Physical rehab is designed to restore all or most physical and mental capabilities that were lost to injury, illness or disease. However, research published in Physiotherapy Theory and Practice indicates that as few as 35 percent of patients adhere to their at-home exercises. Time, energy and simply forgetting are some of the primary reasons for not doing the exercises.
It is imperative to follow instructions for in-home exercises.

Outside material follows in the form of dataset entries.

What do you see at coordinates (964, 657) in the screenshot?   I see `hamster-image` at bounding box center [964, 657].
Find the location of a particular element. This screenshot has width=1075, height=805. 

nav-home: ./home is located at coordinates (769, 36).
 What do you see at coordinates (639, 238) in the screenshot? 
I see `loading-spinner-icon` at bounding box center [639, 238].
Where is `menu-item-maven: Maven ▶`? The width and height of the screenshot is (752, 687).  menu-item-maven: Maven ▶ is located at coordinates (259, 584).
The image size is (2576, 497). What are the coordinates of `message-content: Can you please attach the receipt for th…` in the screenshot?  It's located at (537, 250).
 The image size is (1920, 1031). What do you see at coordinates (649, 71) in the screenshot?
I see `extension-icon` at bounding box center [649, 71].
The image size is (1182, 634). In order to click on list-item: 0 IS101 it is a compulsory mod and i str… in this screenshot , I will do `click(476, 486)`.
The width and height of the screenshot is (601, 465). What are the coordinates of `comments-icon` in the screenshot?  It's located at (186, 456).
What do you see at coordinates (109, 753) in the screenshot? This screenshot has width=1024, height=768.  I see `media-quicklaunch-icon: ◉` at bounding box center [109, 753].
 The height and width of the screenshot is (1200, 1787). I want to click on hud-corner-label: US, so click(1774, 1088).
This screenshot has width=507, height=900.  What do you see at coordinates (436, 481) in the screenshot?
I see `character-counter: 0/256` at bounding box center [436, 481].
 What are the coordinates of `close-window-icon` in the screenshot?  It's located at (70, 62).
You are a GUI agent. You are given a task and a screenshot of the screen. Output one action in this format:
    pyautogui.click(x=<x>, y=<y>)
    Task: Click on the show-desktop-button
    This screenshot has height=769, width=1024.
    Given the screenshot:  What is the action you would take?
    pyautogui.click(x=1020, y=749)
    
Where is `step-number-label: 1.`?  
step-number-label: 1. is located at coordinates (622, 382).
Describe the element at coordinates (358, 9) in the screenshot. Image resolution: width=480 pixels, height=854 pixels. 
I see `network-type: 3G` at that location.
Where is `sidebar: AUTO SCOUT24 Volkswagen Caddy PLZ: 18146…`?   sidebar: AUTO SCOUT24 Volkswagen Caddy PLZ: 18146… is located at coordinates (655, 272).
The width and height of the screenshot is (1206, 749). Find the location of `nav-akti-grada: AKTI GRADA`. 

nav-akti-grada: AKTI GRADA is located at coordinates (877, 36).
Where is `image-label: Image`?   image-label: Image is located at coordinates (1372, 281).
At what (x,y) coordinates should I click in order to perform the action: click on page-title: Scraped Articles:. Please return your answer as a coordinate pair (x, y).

In order for the treatment to work, the “homework” is just as important as the work performed in the clinic with a therapist. When completely committed to working at home as well as in the clinic, returning to a more normal and comfortable home environment is possible.
While rehabilitation can be stressful, frustrating and sometimes even painful, the ultimate goal is recovery and independence. Here are a few tips to stay motivated and maintain your exercises at home.
Set a rehabilitation goal
Whether it is to ride a bike again or simply get “back to normal”, setting a goal will help you stay committed. Making a connection between the exercises and your goal will motivate you to keep working.
Be honest with your rehabilitation progress
Understand that rehabilitation is designed to help, not hinder. If something is not working, let your therapist know so that you can work together to find a solution. Understanding barriers to success, whether it is pain or simply time, and then working to remove them will help you reach your goal.
Develop a rehabilitation plan
Time is a huge constraint for at-home exercises. However, most exercises only take about 10 minutes a day. So, it is simply a matter of scheduling that time and committing to the work. Look at your calendar and ask yourself how you will complete your exercises. Once you have the answer, schedule it and commit to it.
Physical rehabilitation is a crucial piece to overall recovery, regardless of the type of injury or illness. While you may face some obstacles along the way, establishing a goal and maintaining a routine will help you succeed in living your life as independently as possible.